Stories that don't get written about much usually are stories few know anything about. A simpler question is: what stories got too much coverage in 2002?

Working backwards, there was a lot about Trent Lott. Beware of stories that aren't over in a day. There were quite a few in 2002. As they went on and on they became harder to handle. But the Lott story tapped into an even bigger mother lode than, say, the violence of the D.C. sniper story: the story of race in America. That may not go under-reported, but most often it does get shunted aside, or looked at fleetingly.

But the Lott story became a seeping wound. Under its surface was the failed promise of the American dream, because Lott's blunder quickly flowed into the story of equal education and economic inequities: poverty, crime, decades of racism, a whole host of things people prefer to turn away from.

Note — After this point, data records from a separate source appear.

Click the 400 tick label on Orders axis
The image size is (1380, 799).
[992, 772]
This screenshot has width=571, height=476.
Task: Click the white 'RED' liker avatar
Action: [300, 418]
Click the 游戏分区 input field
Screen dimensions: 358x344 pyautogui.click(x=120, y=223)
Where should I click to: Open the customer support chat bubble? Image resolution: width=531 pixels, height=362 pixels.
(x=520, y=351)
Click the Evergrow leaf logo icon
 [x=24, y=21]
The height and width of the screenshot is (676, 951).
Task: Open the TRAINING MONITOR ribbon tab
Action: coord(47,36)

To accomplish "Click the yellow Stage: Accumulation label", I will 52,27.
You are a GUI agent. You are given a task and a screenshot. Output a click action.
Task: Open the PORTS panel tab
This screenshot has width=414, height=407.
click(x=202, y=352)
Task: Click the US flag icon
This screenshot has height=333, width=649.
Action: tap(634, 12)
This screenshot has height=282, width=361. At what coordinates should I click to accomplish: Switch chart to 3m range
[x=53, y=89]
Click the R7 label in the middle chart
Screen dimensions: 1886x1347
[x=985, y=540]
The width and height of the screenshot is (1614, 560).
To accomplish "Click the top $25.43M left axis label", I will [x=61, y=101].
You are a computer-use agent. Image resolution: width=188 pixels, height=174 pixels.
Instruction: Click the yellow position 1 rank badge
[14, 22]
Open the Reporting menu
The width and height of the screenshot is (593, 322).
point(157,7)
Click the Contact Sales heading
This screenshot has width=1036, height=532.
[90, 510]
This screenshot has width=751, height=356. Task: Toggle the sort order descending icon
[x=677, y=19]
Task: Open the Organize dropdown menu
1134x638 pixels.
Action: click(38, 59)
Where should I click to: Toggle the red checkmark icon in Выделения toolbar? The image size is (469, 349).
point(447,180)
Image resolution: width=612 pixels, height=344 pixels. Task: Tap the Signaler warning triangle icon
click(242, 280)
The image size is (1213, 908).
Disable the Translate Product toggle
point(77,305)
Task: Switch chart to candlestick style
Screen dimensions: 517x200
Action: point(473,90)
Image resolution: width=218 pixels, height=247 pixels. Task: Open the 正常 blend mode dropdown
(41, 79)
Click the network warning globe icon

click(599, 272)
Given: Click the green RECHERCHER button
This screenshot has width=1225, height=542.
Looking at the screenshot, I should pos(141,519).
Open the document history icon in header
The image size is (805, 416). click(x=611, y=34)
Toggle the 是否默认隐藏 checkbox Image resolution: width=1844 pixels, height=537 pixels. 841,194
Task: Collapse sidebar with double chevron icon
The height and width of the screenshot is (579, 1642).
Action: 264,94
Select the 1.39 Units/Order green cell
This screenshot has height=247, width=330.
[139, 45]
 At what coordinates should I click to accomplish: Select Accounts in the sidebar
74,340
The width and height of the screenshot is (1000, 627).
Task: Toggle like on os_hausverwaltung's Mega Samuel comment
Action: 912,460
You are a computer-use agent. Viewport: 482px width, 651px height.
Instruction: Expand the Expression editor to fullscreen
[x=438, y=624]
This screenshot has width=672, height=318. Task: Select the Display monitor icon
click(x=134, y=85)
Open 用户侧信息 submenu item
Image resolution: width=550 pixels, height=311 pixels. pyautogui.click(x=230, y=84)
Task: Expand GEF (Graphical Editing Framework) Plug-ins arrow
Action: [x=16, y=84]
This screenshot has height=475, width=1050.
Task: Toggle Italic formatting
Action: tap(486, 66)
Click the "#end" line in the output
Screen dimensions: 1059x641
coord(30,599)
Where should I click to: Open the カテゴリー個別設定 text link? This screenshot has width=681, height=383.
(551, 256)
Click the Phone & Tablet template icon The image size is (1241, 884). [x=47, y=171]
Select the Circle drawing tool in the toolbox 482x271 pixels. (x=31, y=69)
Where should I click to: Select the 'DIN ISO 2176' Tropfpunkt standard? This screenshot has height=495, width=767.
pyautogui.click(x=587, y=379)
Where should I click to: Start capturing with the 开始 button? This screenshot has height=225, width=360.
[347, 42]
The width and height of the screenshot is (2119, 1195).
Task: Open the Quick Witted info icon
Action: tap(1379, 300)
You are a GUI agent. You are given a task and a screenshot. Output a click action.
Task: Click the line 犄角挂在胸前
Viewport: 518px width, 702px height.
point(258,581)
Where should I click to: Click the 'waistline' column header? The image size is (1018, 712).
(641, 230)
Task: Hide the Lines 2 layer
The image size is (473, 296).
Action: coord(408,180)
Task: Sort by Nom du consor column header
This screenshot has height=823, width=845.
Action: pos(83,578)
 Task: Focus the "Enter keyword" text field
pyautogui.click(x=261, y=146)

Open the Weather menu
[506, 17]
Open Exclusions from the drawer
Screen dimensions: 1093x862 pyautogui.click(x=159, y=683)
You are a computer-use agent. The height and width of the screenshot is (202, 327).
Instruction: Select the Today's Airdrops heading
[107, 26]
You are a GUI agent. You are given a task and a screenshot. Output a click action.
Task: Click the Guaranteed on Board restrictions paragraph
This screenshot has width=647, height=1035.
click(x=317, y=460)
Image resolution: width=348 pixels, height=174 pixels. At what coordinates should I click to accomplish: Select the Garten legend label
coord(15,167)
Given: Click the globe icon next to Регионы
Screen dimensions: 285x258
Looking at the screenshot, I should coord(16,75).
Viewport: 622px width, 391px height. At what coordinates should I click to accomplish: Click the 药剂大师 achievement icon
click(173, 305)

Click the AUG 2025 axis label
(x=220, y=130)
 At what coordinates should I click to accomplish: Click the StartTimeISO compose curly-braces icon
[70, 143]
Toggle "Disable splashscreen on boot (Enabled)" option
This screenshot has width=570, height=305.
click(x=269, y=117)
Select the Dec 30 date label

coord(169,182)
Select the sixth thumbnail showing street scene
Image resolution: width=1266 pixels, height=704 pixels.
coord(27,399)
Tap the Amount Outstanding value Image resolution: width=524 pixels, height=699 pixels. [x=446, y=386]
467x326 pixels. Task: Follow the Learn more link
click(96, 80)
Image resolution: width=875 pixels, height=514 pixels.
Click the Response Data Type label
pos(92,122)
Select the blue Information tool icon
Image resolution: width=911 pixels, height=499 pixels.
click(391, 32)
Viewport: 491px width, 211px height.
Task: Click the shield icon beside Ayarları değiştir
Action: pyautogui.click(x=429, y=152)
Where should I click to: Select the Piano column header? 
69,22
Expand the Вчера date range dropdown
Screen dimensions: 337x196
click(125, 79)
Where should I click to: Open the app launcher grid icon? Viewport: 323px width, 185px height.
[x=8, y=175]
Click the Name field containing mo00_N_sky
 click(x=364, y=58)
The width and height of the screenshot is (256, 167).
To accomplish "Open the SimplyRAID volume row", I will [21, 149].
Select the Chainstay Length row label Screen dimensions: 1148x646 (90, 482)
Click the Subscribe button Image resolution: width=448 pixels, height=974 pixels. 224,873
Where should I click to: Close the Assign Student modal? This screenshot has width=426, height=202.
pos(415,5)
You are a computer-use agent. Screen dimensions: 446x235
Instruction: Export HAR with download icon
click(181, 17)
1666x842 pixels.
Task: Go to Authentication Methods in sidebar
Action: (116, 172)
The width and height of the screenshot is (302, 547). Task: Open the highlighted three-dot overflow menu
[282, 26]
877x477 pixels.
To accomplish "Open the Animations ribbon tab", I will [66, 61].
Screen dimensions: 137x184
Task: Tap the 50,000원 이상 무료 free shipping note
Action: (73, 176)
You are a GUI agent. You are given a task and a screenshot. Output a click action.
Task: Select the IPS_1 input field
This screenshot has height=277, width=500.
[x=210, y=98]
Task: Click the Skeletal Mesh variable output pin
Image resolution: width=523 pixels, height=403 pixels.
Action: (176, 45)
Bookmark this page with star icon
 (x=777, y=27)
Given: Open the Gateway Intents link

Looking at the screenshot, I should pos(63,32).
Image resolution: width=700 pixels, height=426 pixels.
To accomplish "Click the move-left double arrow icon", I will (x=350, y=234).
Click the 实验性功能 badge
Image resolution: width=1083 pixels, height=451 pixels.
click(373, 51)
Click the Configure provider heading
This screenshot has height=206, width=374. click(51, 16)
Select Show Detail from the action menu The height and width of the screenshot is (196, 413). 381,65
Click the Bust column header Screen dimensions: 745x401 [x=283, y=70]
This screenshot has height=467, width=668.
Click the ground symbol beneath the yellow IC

But Lott's lot was to make everyone take a look for a while, though even stories that get too much publicity can, in the end, not get enough. Al Gore finally learned at last that 9/11 cauterized the wound of the 2000 election. No one cared anymore. And the Republicans have tried to cauterize the Lott wound with the rapid ascent of Bill Frist (R.Tenn.) as the new majority leader to be.

Indeed, the Republicans want the subject of race put back in the shadows, the realm of comfortable neglect where a good bit of America's past stays hidden.

What one realizes at the end of a year is not that all hindsight is 20-20, but that a great deal of it isn't. Many Americans still don't know what to make of our past, reported or under-reported. But, at the beginning of 2003, our still divided nation happily has come to at least one healthy consensus: that Trent Lott's antiquated view of America's past could not stand.